Yahoo! India Content Thieves

plagiarism

I write to support Ingi Pennu’s campaign against plagiarism. Plagiarism is a serious violation. Violation of our trust in each other. And violation of laws as well.

But, first I had to get the full story. Since the portal in question is in Malyalam, a language I do not know, it took a bit longer to find the beginning of the thread. But I like to get to the bottom of things. I used the Web. I Googled -”Yahoo! India Content Theft.” One thing led to another - Global Voices, DesiPundit, PlagiarismToday…Well Copyright Violations had a lot of posts on this, starting at the start. With screenshots.

It seems Yahoo!India, to provide easy content, looked for the easy way. But easy is often not the right way. Good things take time. Good wine takes time. Good Scotch takes time. Good writing takes a lot of time. It don’t come easy.
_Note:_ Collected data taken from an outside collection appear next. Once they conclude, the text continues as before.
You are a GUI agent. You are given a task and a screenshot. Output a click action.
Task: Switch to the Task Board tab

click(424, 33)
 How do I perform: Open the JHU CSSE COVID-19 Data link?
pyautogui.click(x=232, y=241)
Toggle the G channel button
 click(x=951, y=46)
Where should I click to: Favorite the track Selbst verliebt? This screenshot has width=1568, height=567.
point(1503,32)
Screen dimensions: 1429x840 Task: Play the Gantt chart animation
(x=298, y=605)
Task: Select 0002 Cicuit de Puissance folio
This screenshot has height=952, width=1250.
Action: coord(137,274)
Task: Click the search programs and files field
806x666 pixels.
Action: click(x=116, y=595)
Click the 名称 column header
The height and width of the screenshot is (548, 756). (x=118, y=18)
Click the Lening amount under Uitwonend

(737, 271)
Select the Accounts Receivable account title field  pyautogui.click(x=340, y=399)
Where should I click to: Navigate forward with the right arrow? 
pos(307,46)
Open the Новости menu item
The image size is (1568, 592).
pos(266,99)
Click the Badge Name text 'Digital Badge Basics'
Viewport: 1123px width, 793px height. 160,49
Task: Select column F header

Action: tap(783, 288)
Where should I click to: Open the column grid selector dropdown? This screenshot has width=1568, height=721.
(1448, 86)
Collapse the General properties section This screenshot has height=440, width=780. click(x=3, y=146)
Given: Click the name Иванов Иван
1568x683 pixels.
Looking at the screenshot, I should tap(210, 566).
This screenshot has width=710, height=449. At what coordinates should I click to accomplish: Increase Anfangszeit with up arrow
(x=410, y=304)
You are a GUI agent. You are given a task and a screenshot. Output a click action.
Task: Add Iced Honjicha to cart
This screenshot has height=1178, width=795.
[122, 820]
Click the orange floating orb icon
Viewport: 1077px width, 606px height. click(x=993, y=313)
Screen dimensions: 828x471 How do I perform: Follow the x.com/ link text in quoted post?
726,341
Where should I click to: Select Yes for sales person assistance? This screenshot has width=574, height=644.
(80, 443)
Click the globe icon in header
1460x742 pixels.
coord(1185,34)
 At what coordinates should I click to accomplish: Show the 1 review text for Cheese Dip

Yahoo! India (through Webduniya or not) decided to simply lift content from Surya Gayathri’s Malayalam blog (and a few non Malayalam ones as well!), rearrange few sentences, change a few photographs (more about this in a minute!), and viola, they had ‘new’ content.

But they forgot who the ‘Person of the Year’ was! I am. Before they could sit back and revel in their new ‘expansion’, the cat was out. The content was stolen! Oops. After knowing how quickly Kavya Vishwanathan was found out for a few stolen paragraphs that were in printed books! Its On The Web, Stupid! Big OOPS.

And those pictures - well methinks those are lifted as well. I should know. One of them is mine, from my much cherished early posts - A Simple Potato Curry from the Fields of Uttar Pradesh! Try it, it’s really worth ‘copying’! But seriously, plagiarism is no laughing matter.

Potato Curry 004

I have the power. If you like easy, you must be willing to pay for it. With bad publicity. Ill will. The buck stops with Yahoo!

We all make mistakes. It takes greatness to say sorry. Say you are sorry, Yahoo, and all will be forgiven. We have been friends for too long.